• PROBLEM TO WORK ON:
Reproduce, word for word, everything in the forum thread below on rebooting devices from "I would be a" down to "or turned off...".

Hesitant to reboot a device?

MAC_Addy · May 2012

I have a NAS at work that had to be rebooted this morning. We were having a power outage and our battery backup was running low - so I had to make the decision on what to turn off first and last. I consoled into it and saw that it's been up for 411 days. Now, I knew it needed to be turned off for a couple of minutes, or at least until the power came back on - but have you ever looked at the days up and your inner voice is screaming at you to stop? Bah... there goes my 411 days up!

ccnxjr · May 2012

hehe, yeah!
I would be a little skeptical too, wondering if I made any changes that haven't been saved in a config file , would it start up correctly? or is there a particular power on sequence for other systems that this one is linked too?

here's the current uptime for a logging server at work:
10:20:39 up 530 days, 3:22, 2 users, load average: 0.00, 0.02, 0.00

It really would be a shame to see this system rebooted or turned off...
530 days, it should get a medal or a watch or something for working this long with no days off :P

the_Grinch · May 2012

When I was on the night NOC we would have scheduled reboots for different devices. Usually, because someone had an issue during the day and the engineer troubleshooting believed a reboot would fix it. I always found it funny because I would read over the ticket and think "yup a reboot isn't going to fix this issue", but I would do it anyone. But more to your topic, since I was remote I would always worry about the device not coming back. Sitting there on another server waiting several minutes for your ping to start again can be the worst 5 minutes of your life. One customer had their stuff at a data center where the night staff's only skill was knowing how to power cycle. The worst part was they had no idea where any equipment was located. It took me two hours to get them to find the server in the designated rack and when I asked them for the rack number they said there wasn't one (which lead me to ask why they asked me for one if the rack didn't have one?). The second part that was mind boggling was they asked me where the key was to unlock the cage. Um, not my data center how would I know? They had to take apart a pen to bring the server back up

It was a terrible night...

Akaricloud · May 2012

I'm always hesitant to reboot devices, but not because it kills the uptime counter. A lot of our servers are used for multiple purposes that we don't know about until they're offline.

Also, I've done the "I'll just reboot this server real quick" and had hardware problems that prevented startup again. Like the_Grinch mentioned, remote devices can be one of the worst. I once hunted all over for a server that wasn't coming back online only to find that it was virtual..

Tackle · May 2012

Installing Windows updates then rebooting a Server is one of my worst fears (Well, not really if it's a VM or if it gets rebooted fairly often). If it's a physical server that is up and running, at least most of the time I can get some sort of indication that something is going to fail by watching the logs.

Some of the ESX Servers we run haven't been turned off in a couple years. Deathly scared to turn them off. Who knows if the drives will spin back up?

ccnxjr - I feel you on the not saving a config file. Really makes me nervous.

Hypntick · May 2012

As long as the device is virtual or has a remote access card, AND has current good backups I usually have no issues with rebooting if it's needed. But I verify I can restore from the backups before even considering it as an option.

• GIVEN MATERIAL:
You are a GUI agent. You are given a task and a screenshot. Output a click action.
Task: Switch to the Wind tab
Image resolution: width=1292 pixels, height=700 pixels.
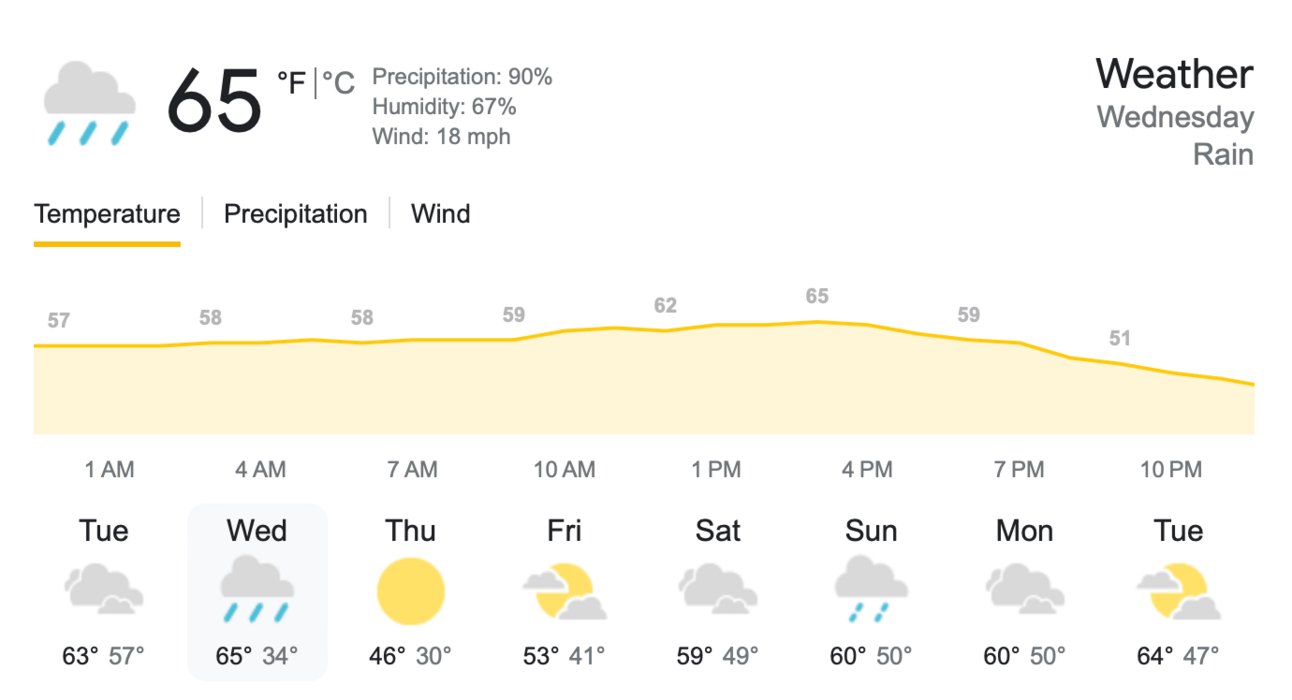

• RESPONSE:
I would be a little skeptical too, wondering if I made any changes that haven't been saved in a config file , would it start up correctly? or is there a particular power on sequence for other systems that this one is linked too?

here's the current uptime for a logging server at work:
10:20:39 up 530 days, 3:22, 2 users, load average: 0.00, 0.02, 0.00

It really would be a shame to see this system rebooted or turned off...